« Le Baromètre des Médias Africains, première analyse locale du paysage médiatique en Afrique, cas de Madagascar 2019. »

Le Baromètre des Médias Africains (AMB) est une analyse menée pour évaluer l’environnement médiatique d’un pays donné en vue surtout d’apporter des réformes dans ce secteur.
Une nouvelle édition a été lancée en 2019 pour le cas de Madagascar qui nous permet justement d’apprécier l’évolution de la situation médiatique du pays suite à la dernière édition qui a eu lieu en 2016.

La discussion dans cette édition sera axée surtout sur la liberté d’expression et la liberté de la presse qui reste un sujet suscitant encore beaucoup de questionnement.  “Si la loi portant Code de la communication médiatisée adoptée et en vigueur depuis le 14 juillet 2016 promeut la liberté d’expression et la liberté de la presse, certaines dispositions de cette loi sont répressives et ont d’ailleurs déjà été dénoncées par les Médias et la Société civile lors de son adoption.  Elle est en cours de révision au parlement, au moment de la session du panel de ce baromètre 2019 ».

L’exercice de la liberté d’expression et la liberté de la presse semble encore flous et ont d’ailleurs « connu un recul » selon l’étude menée. En effet, les journalistes semblent ne plus oser « parler véritablement » de ce qui se passe et font extrêmement attention à ce qu’ils publient par peur des représailles, notamment en ce qui concerne les sujets qui touchent le gouvernement. Mais il arrive tout de même des cas, selon encore l’étude, où nous notons un mauvais traitement des informations par les journalistes qui ont tendance à oublier leur objectivité sur un sujet donné.

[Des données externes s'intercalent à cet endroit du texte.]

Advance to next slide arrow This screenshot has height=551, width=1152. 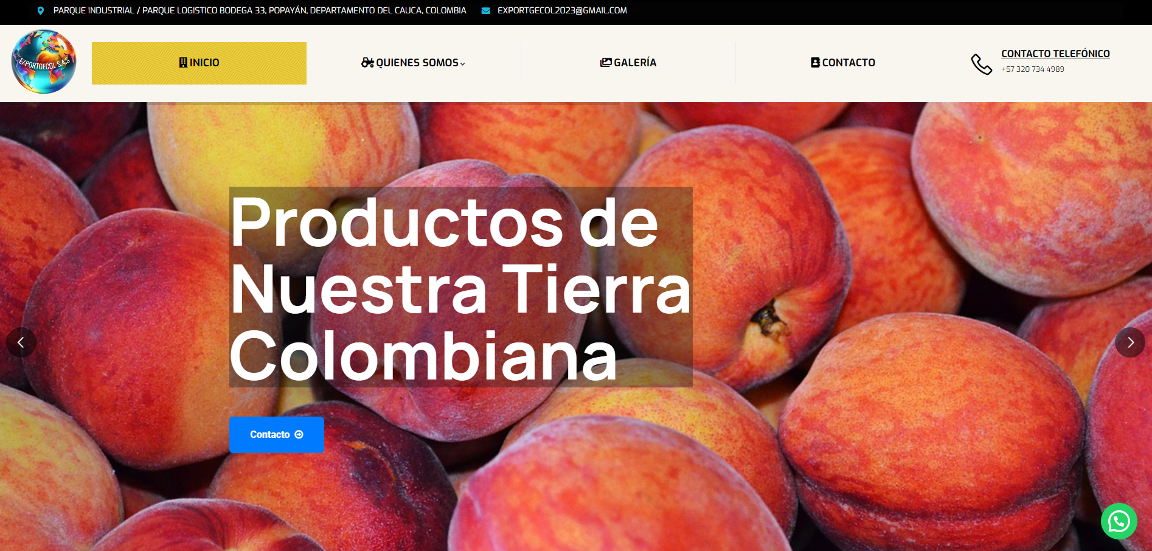point(1130,342)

Mais les organes de presses connaissent eux aussi des difficultés du fait par exemple du marché publicitaire, source principale de revenu, qui n’est pas assez vaste à Madagascar pour leur assurer une viabilité et une bonne rentabilité. Prenons également le cas de la presse écrite qui ne bénéficie d’aucun système d’aide. Malgré la signature de l’accord de Florence sur la détaxation des intrants utilisés par les médias, « le papier ainsi que les matériels nécessaires à leurs fonctionnements demeurent encore soumis au taxe. Seuls quelques organes proches du pouvoir peuvent bénéficier de cet appui ».

En ce qui concerne la liberté sur internet et les réseaux sociaux, l’Etat n’exerce aucun blocage de contenu. Toutefois, une haute surveillance a été mis en place à travers des cellules contre la cybercriminalité même si, rappelons-le, le pays n’a pas encore une politique claire sur les Technologies de l’Information et de la Communication (TIC).

« Les organisations des journalistes et de la société civile ne défendent pas activement la cause de la liberté de la presse » … malgré que nous soyons sur une petite voie de progrès avec le nouveau syndicat de journalistes qui se met en place ou encore grâce aux associations professionnelles actives … « Les conditions de vie des journalistes demeurent déplorables » et beaucoup d’efforts devraient encore être menés afin de créer un environnement médiatique stable et pérenne (…)

Le présent panel du Baromètre des Médias Africains nous livrera justement des analyses pertinentes qui nous serviront d’instruments pour améliorer cet environnement médiatique.